That NASA’s space exploration program is beset by a lack of leadership, direction, and especially funding has been known for quite some time. According to a February 25, 2014 story in NASASpaceFlight.com the suspicion has arisen that some of this is by deliberate design.
“Concerns have again been raised about NASA’s shaky exploration roadmap, with the Aerospace Safety Advisory Panel (ASAP) claiming the Agency has elected to go down the ‘indecision-is-the-key-to-flexibility’ path. Although only two missions have been manifested, the panel cited concerns about launching a crew into deep space on what would be the debut of Orion’s life support system.”
Besides the concern of a stress test of the new life support system, called environmental control and life support system (ECLSS) being a feature of the first piloted deep space mission, the concern has arisen about what exactly that mission is going to be.
Officially the first piloted mission of the Orion space craft involves its launch on a heavy lift Space Launch System on a voyage to visit a small asteroid that had previously been placed in orbit around the moon. But now some in Congress and in the aerospace industry are looking at a more ambitious flight, involving a flyby of Mars and perhaps Venus.
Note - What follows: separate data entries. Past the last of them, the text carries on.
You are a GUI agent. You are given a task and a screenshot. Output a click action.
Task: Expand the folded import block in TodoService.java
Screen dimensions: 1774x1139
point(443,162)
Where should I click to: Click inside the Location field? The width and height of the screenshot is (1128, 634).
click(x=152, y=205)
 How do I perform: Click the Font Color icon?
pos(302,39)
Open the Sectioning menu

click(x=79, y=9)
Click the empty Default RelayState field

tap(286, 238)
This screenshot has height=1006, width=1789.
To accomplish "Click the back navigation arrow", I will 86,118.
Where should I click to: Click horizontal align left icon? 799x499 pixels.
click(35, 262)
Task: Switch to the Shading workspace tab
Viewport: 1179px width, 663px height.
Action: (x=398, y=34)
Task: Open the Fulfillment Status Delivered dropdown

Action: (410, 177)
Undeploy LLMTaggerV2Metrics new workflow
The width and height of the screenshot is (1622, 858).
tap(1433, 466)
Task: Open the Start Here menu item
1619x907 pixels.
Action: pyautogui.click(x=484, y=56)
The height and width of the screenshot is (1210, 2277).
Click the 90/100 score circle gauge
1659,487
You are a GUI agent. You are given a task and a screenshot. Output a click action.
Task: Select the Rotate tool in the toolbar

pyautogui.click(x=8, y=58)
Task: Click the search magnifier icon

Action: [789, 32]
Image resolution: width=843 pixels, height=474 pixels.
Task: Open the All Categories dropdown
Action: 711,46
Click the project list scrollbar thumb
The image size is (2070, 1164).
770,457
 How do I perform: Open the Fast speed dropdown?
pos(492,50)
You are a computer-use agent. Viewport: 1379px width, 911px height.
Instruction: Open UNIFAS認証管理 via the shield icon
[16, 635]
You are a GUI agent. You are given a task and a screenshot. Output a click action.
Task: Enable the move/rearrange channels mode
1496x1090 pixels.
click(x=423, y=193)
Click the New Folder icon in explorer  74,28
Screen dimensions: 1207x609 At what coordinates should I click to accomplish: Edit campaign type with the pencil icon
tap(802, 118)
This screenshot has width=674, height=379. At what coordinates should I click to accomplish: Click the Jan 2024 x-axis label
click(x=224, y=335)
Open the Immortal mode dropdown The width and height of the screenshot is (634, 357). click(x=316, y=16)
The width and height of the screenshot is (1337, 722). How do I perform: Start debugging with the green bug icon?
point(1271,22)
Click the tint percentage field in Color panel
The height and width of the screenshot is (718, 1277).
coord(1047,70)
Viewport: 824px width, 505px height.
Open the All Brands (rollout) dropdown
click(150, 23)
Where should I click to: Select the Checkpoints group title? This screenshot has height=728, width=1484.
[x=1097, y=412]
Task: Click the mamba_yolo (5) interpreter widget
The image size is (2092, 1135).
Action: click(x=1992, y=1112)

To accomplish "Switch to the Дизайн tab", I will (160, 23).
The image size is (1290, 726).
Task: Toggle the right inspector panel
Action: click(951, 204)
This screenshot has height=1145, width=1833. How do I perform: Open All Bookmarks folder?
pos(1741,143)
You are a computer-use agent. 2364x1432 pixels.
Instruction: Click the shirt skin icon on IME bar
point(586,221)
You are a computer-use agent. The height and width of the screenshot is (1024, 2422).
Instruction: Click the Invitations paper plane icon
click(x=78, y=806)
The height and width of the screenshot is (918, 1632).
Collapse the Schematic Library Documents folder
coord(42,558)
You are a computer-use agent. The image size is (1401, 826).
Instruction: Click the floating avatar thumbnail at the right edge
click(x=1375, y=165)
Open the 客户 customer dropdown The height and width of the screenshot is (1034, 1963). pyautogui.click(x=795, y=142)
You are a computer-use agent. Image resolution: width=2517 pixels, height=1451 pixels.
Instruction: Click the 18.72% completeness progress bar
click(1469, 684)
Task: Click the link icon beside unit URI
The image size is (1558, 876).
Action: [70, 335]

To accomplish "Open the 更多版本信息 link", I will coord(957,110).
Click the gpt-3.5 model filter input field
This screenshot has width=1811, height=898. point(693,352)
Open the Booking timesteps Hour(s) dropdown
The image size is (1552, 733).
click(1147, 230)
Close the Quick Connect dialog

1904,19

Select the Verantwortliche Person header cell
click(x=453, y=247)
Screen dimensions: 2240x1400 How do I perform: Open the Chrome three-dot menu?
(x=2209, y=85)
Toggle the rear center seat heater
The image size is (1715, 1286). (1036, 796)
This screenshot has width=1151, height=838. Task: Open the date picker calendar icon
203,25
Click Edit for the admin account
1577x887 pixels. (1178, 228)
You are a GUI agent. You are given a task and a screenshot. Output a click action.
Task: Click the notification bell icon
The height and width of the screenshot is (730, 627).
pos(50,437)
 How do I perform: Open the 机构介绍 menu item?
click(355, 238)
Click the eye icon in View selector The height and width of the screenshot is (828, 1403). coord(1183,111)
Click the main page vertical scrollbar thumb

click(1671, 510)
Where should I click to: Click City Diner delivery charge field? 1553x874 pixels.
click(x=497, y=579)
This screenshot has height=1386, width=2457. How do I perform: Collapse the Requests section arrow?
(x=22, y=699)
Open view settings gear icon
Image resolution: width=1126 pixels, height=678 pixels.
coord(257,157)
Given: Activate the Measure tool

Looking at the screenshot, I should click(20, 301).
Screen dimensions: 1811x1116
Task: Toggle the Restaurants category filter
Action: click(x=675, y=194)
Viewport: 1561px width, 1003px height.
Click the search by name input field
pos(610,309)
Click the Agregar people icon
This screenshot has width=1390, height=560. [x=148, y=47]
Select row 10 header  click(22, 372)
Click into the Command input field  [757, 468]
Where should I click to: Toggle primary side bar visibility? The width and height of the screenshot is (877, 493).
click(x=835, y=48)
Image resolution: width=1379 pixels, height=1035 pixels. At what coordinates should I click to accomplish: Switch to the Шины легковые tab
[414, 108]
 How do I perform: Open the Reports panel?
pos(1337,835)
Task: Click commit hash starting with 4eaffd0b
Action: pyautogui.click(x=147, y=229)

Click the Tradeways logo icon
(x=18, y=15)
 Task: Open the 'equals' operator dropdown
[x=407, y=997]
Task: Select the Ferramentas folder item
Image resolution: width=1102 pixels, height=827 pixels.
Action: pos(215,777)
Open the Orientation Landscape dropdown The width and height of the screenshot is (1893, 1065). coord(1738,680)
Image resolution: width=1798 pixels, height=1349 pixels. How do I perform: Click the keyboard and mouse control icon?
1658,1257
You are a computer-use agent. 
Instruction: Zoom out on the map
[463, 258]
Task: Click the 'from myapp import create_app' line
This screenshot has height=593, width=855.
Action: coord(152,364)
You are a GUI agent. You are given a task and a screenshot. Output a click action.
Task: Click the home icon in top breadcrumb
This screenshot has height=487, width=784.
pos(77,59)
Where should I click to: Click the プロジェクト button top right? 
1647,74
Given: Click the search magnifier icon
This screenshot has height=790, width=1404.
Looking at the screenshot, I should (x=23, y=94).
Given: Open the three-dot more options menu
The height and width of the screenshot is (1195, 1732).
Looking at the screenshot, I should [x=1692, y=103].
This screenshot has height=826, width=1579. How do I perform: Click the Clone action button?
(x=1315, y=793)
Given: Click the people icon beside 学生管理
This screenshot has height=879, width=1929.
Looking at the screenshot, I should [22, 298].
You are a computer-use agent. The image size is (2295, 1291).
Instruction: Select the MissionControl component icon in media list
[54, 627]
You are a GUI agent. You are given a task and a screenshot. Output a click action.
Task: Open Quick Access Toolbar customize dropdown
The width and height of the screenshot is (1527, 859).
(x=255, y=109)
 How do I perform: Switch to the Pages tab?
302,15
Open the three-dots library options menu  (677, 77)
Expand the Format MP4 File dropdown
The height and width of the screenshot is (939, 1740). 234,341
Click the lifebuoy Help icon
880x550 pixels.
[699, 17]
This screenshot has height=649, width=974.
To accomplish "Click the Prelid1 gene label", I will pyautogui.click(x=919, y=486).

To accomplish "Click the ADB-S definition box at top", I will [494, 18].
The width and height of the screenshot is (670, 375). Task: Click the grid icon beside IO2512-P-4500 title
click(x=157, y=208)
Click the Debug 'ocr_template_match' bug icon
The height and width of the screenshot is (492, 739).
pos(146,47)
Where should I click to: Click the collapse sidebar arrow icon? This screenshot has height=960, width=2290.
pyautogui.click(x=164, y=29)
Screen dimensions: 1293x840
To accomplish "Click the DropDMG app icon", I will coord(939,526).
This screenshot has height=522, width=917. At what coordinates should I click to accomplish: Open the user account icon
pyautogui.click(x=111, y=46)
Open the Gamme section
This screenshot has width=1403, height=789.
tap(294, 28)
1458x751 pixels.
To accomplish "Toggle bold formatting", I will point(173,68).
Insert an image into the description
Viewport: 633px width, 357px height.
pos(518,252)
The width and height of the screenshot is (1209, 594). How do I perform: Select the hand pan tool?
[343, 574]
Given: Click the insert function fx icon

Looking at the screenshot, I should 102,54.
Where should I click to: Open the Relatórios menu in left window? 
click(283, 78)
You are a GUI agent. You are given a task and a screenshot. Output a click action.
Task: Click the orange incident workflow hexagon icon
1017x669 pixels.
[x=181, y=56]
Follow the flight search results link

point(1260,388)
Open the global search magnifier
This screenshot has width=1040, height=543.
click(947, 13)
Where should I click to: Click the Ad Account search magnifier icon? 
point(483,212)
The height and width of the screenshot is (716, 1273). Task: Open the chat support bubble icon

The problem is that two of the conditions plaguing NASA, lack of direction and lack of leadership, are being caused by the third, lack of funding. NASA is creating two elements of a deep space exploration, the Orion spacecraft and the SLS. But it is not being provided enough money to actually use this hardware to its full potential. Thus NASA’s leadership had decided not to have a firm direction. No one knows when or if there will be adequate funding to send people to an asteroid, the moon, or Mars. No one in the current administration or in Congress seems disposed to change their situation.
In short, NASA’s space exploration program is adrift, by circumstances and deliberate design.